The definition of "Raqqa ware" and the ceramics themselves have been a subject of debate and controversy since the coining of the term in the late 19th century. This is due to the influence of salesmen's market schemes in academia, the implication that Raqqa Ware was unique to Raqqa, and questionably vague provenances of works that exist in both museums and private collections today. "Raqqa ware" has thus become a term referring to an overarching group of ceramics that fall into the same stylistic category, but does not necessarily indicate a Raqqan origin, as works have been found along the Euphrates River, throughout Southern Anatolia, Syria and Egypt.

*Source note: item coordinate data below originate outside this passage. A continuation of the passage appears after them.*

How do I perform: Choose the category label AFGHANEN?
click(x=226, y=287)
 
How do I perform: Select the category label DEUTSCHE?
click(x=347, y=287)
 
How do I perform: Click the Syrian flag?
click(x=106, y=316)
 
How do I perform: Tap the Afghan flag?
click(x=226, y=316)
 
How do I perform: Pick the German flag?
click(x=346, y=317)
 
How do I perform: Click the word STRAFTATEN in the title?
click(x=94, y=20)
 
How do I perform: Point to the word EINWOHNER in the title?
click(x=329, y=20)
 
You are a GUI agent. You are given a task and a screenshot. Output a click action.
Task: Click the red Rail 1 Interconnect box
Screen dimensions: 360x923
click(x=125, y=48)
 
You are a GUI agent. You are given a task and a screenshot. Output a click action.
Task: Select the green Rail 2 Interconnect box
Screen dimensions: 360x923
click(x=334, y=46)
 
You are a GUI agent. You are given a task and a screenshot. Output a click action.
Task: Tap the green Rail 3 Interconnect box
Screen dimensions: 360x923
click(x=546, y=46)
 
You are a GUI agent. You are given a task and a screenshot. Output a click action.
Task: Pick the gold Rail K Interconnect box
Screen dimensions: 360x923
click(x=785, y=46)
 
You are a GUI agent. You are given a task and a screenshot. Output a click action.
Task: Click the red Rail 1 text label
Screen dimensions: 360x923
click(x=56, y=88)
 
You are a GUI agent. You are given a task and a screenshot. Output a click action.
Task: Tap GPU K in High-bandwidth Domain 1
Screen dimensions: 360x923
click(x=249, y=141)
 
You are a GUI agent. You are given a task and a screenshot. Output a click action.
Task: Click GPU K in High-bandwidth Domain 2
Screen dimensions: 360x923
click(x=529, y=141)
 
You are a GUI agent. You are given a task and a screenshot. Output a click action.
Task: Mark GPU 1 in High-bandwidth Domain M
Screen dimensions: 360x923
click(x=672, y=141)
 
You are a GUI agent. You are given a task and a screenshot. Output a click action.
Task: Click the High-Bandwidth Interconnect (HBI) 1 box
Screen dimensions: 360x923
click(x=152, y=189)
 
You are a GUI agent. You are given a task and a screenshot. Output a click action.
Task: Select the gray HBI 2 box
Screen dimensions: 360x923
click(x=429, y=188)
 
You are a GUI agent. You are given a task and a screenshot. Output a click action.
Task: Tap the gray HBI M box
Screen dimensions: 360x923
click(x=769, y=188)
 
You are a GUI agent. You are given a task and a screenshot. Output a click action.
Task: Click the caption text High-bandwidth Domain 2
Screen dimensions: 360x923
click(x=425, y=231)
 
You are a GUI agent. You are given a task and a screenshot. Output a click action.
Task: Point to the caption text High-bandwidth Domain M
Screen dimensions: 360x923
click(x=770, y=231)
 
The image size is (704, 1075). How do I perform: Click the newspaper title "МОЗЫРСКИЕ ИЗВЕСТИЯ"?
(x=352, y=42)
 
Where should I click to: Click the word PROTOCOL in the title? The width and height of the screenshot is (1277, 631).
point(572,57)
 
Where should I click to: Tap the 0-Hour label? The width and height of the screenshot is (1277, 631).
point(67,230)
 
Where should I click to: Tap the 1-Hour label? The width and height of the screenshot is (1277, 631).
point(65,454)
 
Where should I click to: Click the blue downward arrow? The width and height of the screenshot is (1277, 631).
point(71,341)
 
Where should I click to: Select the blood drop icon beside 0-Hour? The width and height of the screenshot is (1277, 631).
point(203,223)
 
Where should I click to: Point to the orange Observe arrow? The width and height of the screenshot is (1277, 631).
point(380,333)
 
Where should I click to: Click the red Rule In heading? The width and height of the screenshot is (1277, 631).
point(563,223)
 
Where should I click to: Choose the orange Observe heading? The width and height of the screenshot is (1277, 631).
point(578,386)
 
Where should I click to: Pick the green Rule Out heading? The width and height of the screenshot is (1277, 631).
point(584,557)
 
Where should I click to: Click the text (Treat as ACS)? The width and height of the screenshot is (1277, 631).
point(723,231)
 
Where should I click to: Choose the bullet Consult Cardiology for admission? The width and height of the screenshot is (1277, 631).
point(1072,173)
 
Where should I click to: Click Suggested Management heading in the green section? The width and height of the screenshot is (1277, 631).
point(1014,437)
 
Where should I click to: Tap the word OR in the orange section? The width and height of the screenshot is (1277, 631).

Marilyn Jenkins-Madina and other scholars attribute the beginning of this confusion about Raqqa Ware to "Orientalism", the late 19th and early 20th century European fascination with the Middle East. Many factors, including French Imperialism, Romanticism and the translation of Alf Layla wa-Layla (One Thousand and One Nights), from Arabic into English and French, increased the European interest with the so-called "Orient". As this fascination with the Middle East rose dramatically, tourism intensified as well as the demand for art objects. Art associated with One Thousand and One Nights, such as the ceramics found in Raqqa, the site of the principal palace of Harun al-Rashid, an Abbasid Caliph and prominent figure in the novel, were particularly easy to market to Western consumers. Many of salesmen and archeologists took advantage of the situation, and Raqqa ware began to appear on the European markets at the end of the 19th century. However, these salesmen often manipulated the dating of the objects to align with the false 9th century narrative they were creating as a marketing scheme. In reality, some of the ceramics sold were not actually Raqqan, and pieces that were Raqqan, were produced in the first half of the 13th century, entirely halting with the invasion of the Mongols. This postdates Harun al-Rashid by nearly 400 years. These manipulations and misinformation caused great confusion about Raqqa ware.

The original state-sponsored excavations at Raqqa were underfunded and hard to protect from looters and salesmen. Some Circassians, refugees fleeing religious persecution from Caucasus in 1905 resettled just west of Raqqa. There are many reports of both locals and Circassians looting the cite, conducting illegal excavations, and openly selling the unearthed materials to tourists. Because of this, some antique businesses directly sourced ceramics from illegal excavations. As a byproduct of this illegal trade, many objects originally sold to tourists and now housed in private collections and museums today have vague provenances that lack documentation.

"Raqqa ware" can refer to pottery that is not unique to Raqqa. Though universally referred to as "Raqqa ware", the pottery discovered in Raqqa was not unique to the site, and the style was by no means limited to that city. Wasters – discarded and unsellable ceramics that were damaged during production – were discovered in excavations at Balis, Syria, indicating that the site was a location of Raqqa ware production.

==Collections==

Major collections are at the Metropolitan Museum of Art and the Ashmolean Museum.